● Directions for this task
After locating the line that contains "Expand the Français", restate it and each later line word for word through the end of the records.
_ _ _ _
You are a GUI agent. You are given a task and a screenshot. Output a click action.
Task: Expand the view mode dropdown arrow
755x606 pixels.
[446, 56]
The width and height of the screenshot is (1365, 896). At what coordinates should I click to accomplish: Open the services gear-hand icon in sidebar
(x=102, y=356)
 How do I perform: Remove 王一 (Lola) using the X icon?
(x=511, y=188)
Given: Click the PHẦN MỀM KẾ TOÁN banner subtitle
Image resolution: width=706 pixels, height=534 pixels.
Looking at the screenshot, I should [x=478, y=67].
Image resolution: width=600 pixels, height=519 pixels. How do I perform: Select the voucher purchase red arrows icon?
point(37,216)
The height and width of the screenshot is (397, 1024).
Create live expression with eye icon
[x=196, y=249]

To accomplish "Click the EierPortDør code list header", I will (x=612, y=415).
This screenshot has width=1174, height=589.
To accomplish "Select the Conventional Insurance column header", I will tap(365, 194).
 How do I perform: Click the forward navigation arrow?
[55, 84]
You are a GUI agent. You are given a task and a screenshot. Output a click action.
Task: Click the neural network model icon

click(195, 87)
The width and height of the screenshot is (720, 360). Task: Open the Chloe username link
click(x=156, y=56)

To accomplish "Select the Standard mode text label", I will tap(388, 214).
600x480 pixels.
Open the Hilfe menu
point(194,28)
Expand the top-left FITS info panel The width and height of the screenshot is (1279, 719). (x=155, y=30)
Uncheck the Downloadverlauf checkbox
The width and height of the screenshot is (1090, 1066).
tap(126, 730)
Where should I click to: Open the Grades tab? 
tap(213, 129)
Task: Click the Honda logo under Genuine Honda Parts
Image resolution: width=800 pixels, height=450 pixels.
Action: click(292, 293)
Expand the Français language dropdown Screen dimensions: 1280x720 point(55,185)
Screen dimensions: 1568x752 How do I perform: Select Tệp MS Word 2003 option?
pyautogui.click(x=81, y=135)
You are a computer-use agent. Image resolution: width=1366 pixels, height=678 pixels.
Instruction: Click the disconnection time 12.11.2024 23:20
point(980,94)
_ _ _ _
● Task result
Expand the Français language dropdown Screen dimensions: 1280x720 point(55,185)
Screen dimensions: 1568x752 How do I perform: Select Tệp MS Word 2003 option?
pyautogui.click(x=81, y=135)
You are a computer-use agent. Image resolution: width=1366 pixels, height=678 pixels.
Instruction: Click the disconnection time 12.11.2024 23:20
point(980,94)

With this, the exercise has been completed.